### Introduction

The classic two dimensional driven cavity test case is the square driven cavity. The classic literature reference for this case is typically Ghia [1] who provides tabular solution data for comparison. The fluid motion in the cavity is driven by shear forces due to a moving wall boundary condition at the top of the cavity. Figure 1 details the geometry of the cavity along with the dashed lines D_{h} and D_{v} showing where data is taken for comparison.

Figure 1

### Model Setup

The Reynolds number of the cavity is used to classify the flow in the square cavity. The fluid density, ρ, viscosity, μ, and size of the cavity, L are used to determine the Reynolds number of the cavity for the cases to be considered here. Ghia tabulates data for several different Reynolds numbers, (100, 400, and 1000). For this study a single Reynolds number is selected (Re =1000) using 1 for ρ, length L, and velocity V and μ=0.001 for viscosity. A systematic grid refinement via six different uniformly spaced square control volume mesh topologies are considered (10x10, 20x20, 40x40, 80x80, 160x160, and 320x320). Figure 2 shows a typical flow field for this problem. The color contours shown in this figure are of the total velocity of the fluid and the vectors indicate the directionality of the fluid motion.

Figure 2

### Model Results

Figure 3 shows line graphs of the horizontal velocity predicted by Azore^{®} along the vertical line D_{v}. There are six lines shown on this graph, one line for each mesh density, along with one set of point data, shown as circles, for the data presented by Ghia. Note that as the mesh density increases the prediction become closer to the data. Figure 4 shows line graphs of the vertical velocity predicted by Azore along the horizontal line D_{h}. Just as with Figure 3 six lines are shown one for each mesh density.

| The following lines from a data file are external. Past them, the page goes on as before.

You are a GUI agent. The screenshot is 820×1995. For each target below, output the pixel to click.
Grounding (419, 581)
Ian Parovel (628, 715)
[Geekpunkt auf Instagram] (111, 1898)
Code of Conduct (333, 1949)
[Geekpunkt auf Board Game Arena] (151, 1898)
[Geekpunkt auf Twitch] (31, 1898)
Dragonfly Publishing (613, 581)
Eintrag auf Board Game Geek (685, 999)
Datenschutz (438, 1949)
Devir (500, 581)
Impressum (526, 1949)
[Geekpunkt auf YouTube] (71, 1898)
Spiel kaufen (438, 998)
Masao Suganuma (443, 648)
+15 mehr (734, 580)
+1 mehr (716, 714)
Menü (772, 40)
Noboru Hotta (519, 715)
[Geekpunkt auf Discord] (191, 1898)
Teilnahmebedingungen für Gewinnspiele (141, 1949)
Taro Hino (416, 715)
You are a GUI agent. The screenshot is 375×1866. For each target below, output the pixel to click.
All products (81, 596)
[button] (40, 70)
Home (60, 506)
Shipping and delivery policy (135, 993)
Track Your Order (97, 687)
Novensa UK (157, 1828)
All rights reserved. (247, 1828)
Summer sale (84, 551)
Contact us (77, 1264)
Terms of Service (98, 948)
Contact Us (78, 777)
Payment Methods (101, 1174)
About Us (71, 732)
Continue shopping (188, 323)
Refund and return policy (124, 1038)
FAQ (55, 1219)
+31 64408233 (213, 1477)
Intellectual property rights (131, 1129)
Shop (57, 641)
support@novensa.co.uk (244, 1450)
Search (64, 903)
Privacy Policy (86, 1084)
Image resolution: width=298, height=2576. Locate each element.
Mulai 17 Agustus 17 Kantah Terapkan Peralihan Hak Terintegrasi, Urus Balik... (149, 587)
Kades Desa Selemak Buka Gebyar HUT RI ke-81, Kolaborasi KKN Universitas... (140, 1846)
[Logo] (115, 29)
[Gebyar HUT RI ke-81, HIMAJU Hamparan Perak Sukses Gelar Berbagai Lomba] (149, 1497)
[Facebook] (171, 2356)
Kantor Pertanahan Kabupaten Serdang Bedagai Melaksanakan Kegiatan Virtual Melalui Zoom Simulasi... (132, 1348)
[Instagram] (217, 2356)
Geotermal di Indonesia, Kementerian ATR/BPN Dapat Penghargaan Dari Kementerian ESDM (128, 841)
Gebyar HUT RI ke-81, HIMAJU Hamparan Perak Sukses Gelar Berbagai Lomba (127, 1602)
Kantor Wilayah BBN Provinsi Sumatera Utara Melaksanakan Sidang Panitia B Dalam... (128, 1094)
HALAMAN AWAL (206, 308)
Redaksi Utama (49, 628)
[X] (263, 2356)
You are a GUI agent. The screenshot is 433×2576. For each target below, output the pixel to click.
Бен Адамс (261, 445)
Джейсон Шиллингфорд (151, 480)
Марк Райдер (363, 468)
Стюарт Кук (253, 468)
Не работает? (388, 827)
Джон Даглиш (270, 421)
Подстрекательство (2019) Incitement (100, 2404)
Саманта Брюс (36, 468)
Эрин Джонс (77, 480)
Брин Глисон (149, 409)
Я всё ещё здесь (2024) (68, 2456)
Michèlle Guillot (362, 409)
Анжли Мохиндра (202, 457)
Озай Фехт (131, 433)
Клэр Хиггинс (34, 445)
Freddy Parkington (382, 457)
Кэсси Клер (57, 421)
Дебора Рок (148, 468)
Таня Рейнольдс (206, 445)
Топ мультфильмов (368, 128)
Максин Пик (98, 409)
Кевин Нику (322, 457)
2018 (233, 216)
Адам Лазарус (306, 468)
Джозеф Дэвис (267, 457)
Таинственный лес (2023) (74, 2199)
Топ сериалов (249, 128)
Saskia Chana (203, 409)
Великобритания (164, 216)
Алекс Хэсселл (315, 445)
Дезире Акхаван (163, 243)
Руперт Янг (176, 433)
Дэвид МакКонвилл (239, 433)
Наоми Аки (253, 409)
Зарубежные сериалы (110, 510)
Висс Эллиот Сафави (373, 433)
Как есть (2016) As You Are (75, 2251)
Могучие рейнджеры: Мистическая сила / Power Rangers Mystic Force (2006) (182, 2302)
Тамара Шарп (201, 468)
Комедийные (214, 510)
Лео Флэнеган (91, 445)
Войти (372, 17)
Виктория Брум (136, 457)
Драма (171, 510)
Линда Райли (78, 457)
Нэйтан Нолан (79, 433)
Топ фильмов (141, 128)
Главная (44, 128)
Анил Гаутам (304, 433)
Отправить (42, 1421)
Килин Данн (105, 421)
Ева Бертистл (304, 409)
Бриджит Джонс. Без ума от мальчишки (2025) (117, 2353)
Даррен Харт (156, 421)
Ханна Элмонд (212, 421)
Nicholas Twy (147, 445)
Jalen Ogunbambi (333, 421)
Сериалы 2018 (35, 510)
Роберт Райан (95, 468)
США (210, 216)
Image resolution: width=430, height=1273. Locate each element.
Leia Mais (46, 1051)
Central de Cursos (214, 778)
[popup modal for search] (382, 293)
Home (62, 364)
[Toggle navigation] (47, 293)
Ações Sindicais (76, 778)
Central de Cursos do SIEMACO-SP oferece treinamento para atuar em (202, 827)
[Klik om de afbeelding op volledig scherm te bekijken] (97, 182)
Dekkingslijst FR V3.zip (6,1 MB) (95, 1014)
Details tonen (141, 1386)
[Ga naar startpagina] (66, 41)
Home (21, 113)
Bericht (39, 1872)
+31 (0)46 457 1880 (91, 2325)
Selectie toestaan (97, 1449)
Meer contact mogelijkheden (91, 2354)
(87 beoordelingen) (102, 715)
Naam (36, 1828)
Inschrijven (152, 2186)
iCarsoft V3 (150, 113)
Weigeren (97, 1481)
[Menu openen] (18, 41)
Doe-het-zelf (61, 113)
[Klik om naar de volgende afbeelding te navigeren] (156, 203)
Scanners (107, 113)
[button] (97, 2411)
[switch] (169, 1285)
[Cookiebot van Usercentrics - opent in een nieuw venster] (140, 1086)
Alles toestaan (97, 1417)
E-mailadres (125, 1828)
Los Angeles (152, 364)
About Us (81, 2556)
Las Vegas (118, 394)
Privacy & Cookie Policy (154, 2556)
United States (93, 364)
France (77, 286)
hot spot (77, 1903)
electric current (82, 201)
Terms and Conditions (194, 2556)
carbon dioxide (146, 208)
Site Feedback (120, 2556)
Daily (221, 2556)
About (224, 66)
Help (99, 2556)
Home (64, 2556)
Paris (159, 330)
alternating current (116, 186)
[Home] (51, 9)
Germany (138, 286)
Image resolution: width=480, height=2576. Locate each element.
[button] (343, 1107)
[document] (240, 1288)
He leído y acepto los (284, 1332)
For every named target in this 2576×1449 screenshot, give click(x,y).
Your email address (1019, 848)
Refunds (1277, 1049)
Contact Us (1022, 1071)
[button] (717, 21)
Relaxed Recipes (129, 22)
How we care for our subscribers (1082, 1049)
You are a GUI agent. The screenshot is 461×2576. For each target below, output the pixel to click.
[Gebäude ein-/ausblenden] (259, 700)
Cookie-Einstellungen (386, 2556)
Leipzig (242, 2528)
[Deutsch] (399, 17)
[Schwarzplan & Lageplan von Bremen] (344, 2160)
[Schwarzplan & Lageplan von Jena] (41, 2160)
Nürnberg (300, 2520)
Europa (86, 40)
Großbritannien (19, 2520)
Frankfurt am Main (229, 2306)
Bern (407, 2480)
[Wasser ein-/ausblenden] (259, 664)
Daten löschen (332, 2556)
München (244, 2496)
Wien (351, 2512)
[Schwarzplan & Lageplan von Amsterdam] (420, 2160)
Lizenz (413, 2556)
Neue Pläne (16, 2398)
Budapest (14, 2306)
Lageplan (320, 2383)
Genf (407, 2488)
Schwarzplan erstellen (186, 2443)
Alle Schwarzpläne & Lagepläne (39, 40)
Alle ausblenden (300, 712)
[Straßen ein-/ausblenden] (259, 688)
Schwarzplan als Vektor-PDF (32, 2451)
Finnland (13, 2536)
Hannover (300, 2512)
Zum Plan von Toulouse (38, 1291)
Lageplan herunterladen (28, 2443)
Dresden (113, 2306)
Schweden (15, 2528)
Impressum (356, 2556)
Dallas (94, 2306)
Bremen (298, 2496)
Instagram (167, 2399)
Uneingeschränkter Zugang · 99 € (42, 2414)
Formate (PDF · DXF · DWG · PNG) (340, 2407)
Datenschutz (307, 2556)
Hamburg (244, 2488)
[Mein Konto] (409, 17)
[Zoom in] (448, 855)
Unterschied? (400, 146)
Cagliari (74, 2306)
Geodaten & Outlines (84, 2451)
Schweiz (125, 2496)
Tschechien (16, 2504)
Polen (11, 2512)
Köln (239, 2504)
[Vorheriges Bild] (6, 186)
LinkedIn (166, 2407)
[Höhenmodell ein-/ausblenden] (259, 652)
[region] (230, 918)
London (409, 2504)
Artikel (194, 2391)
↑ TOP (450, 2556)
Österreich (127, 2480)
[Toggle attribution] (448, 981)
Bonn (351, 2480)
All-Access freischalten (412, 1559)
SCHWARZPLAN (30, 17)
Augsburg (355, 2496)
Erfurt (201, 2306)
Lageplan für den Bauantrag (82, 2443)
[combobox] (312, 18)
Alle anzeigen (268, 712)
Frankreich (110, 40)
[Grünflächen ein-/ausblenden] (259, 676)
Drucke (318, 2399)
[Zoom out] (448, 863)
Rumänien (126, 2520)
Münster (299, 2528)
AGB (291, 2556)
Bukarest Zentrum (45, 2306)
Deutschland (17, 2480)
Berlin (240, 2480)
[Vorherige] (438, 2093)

Note these results show a marked differences in the solution predictions as the mesh density increases, especially in the area on the right side of the cavity where the vertical velocity gradients are the largest. These results in general show that a grid independent solution is achieved with the 80x80 mesh density with only small improvements in solution fidelity as the mesh density is doubled to 160x160 and 320x320.

Figure 3

Figure 4

[1] U. Ghia, K.N. Ghia, and C.T. Shin, High-Resolution for incompressible flow using the Navier-Stokes equations and a multigrid method, Journal of Computational Physics 48 (1982), 387–411.